Cette observation ne fait que renforcer l'idée qu'en matière de produits de santé, l'existence d'un lien de causalité "juridique" est totalement dépendant du lien de causalité "scientifique".

Cette situation place certaines victimes en marge de l'évolution jurisprudentielle, puis législative, du régime d'indemnisation en matière de santé.

A cet égard, l'article 102 de la loi du 4 mars 2002 (loi n°2002-303, 4 mars 2002, relative aux droits des malades et à la qualité du système de santé, art. 102 N° Lexbase : L5021A8H), facilite l'indemnisation des personnes contaminées par le virus de l'hépatite C lors d'une transfusion, en leur permettant d'établir par présomptions le lien de causalité entre la maladie et la transfusion.

Il est paradoxal de constater que, dans le même temps, le législateur a assoupli les règles de la responsabilité, afin de permettre l'indemnisation des victimes, et que les magistrats considèrent que d'autres victimes doivent apporter la preuve d'un lien de causalité scientifique certain.

II - Sur la définition de la défectuosité du produit

Il appartient à la victime de rapporter la preuve de la "défectuosité du produit" en cause.

L'article 6 de la directive européenne de 1985 transposé à l'article 1386-4 du Code civil (N° Lexbase : L1497AB3) en donne la définition suivante :

"1. Un produit est défectueux lorsqu'il n'offre pas la sécurité à laquelle on peut légitimement s'attendre compte tenu de toutes les circonstances et notamment :
a) la présentation du produit ;
b) de l'usage du produit qui peut être raisonnablement attendu ;
c) du moment de la mise en circulation du produit
".

La cour d'appel a considéré que, pour démontrer le caractère défectueux d'un produit, il suffit de rapporter la preuve que certains produits actifs du médicament en cause sont dangereux, même si la manifestation du danger est rare.

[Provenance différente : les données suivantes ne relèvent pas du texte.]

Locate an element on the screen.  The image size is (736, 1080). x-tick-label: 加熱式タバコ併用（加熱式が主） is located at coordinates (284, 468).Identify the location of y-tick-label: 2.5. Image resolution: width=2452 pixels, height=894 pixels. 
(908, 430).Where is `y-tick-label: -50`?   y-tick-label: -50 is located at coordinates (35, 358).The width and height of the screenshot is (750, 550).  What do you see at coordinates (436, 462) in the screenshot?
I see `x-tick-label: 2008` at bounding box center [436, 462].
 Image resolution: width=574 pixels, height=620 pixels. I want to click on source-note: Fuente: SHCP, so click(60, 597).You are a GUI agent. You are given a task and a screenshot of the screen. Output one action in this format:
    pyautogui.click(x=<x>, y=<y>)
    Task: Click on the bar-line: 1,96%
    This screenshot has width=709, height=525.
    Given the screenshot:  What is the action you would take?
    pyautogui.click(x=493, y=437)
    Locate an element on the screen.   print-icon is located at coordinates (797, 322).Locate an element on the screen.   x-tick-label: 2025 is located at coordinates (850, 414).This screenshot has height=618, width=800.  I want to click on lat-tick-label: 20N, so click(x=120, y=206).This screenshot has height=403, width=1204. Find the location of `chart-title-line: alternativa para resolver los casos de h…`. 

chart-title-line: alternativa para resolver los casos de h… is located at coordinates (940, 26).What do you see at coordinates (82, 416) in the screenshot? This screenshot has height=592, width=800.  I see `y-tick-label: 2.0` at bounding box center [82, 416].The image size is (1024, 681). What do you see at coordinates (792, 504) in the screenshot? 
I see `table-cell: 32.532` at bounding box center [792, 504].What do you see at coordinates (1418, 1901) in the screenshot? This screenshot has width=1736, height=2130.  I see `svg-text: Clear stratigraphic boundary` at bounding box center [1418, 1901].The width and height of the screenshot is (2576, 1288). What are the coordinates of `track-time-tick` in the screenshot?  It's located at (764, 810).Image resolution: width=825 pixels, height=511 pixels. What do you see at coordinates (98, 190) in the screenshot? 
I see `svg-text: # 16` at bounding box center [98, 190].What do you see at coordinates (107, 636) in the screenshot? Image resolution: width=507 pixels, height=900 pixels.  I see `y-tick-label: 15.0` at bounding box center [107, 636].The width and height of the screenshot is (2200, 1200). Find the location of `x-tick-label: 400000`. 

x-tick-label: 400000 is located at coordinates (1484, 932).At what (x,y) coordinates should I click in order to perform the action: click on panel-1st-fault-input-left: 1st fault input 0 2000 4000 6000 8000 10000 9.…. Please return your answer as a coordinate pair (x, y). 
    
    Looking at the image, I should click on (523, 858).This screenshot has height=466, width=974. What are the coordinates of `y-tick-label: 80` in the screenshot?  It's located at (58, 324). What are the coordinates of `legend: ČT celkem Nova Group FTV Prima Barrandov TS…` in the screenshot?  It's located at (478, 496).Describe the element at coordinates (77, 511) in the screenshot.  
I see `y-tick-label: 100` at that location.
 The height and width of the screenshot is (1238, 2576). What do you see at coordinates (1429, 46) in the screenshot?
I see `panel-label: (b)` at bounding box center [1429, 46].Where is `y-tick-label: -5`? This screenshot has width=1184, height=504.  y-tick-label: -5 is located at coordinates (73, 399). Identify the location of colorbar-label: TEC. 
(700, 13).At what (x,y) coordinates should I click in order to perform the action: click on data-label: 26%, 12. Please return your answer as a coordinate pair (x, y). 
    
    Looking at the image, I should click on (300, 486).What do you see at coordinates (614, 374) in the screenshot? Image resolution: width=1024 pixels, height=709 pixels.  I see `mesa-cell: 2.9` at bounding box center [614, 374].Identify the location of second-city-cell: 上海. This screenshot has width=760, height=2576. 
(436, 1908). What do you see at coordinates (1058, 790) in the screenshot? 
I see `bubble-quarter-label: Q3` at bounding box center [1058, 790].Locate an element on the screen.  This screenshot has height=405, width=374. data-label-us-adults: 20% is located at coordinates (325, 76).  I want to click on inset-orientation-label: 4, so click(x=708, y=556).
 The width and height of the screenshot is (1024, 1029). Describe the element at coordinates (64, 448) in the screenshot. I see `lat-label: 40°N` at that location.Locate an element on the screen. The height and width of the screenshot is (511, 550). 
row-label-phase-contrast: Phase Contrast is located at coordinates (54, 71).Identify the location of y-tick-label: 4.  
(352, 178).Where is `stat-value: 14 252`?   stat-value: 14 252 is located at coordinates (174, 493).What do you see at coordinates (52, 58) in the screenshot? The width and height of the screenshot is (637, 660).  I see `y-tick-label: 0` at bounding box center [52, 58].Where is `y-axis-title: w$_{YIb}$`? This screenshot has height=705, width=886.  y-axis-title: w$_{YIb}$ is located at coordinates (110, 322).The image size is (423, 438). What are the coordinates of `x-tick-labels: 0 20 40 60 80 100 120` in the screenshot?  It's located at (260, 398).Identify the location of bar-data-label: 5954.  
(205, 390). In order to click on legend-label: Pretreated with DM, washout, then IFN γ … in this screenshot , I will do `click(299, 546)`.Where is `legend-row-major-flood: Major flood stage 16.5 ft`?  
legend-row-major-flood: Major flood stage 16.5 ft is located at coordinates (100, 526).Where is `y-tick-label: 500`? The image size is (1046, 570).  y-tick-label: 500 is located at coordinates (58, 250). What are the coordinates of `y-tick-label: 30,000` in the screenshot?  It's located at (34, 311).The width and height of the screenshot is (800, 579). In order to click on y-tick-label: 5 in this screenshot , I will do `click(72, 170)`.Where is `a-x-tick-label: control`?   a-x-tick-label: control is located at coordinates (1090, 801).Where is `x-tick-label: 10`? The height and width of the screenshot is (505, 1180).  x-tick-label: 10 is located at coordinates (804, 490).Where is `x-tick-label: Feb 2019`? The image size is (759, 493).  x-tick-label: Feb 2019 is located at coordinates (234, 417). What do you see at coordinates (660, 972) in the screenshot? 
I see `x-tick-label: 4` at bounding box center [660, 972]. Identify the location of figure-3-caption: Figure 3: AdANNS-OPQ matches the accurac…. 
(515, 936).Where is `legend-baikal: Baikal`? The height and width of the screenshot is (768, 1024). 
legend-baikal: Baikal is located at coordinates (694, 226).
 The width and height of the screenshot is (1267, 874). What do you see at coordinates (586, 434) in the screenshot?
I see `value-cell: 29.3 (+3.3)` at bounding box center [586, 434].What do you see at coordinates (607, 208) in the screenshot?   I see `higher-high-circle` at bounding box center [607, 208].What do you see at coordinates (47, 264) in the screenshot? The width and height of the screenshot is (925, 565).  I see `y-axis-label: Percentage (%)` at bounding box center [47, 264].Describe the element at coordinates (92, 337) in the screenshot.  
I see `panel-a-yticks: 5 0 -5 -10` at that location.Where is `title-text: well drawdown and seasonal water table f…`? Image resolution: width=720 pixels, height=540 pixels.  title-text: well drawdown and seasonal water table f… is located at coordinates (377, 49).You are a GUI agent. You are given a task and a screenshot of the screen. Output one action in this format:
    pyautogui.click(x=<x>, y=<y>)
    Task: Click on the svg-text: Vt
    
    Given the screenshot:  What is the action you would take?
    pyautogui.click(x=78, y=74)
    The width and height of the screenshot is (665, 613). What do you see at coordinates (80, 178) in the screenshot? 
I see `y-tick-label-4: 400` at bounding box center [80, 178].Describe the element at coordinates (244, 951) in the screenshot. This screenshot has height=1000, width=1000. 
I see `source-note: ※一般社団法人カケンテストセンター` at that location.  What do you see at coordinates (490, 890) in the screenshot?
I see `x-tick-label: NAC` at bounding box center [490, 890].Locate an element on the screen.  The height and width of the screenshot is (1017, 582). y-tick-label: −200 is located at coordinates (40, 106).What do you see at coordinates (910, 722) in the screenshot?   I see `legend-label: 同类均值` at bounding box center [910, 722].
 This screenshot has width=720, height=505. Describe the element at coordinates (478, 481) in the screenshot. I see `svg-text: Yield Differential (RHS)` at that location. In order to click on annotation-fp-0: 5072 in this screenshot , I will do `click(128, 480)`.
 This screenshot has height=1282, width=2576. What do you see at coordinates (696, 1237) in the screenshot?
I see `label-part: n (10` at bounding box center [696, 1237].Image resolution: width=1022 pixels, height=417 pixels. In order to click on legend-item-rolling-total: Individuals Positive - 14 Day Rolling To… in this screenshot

La Cour de cassation n'a pas validé cette définition et a rappelé scrupuleusement la définition de l'article 6 de la directive de 1985.

Le premier élément de la définition, visant la présentation du produit, porte sur les notices de médicaments mentionnant une longue liste d'effets indésirables.

A partir du moment où ces notices énumèrent une interminable liste d'effets secondaires, la victime serait considérée comme étant suffisamment informée et en mesure d'évaluer très précisément la sécurité "à laquelle elle peut légitimement s'attendre".

En pratique, cette position est extrêmement sévère pour les victimes qui, en règle générale, ne lisent pas ces notices englobant, aussi bien, des effets bénins, que d'autres beaucoup plus graves sans rapport avec la pathologie présentée au moment de la prescription du médicament.

Il est souhaitable que le fait de mentionner, dans ces notices, un effet indésirable réalisé, ne puisse en aucun cas exonérer systématiquement la responsabilité du laboratoire.

Il est important de souligner que la Cour de cassation a, du fait de l'adverbe "notamment" de l'article 6 de la directive, envisagé un autre élément de définition intéressant pour les victimes : "la gravité des effets nocifs constatés".

L'ampleur des séquelles physiques des victimes va donc être prise en compte pour rechercher la défectuosité du produit.

Cet aspect peut se rattacher à la théorie du bénéfice/risque, qui implique que soit prise en considération la différence entre les bénéfices recherchés, lors de la prise du médicament, et la réalisation des risques pris.

Une évaluation de l'état de santé avant et après la prise du médicament va s'effectuer.

Tous ces éléments seront pris en considération pour permettre aux juges de déterminer la défectuosité du médicament.

La mise en oeuvre des règles de la responsabilité du fait des produits défectueux est donc possible, à une double condition : d'une part, de la reconnaissance scientifique certaine du lien de causalité entre le produit et l'effet secondaire et, d'autre part, de démontrer la défectuosité du produit, notamment, l'importance des effets nocifs.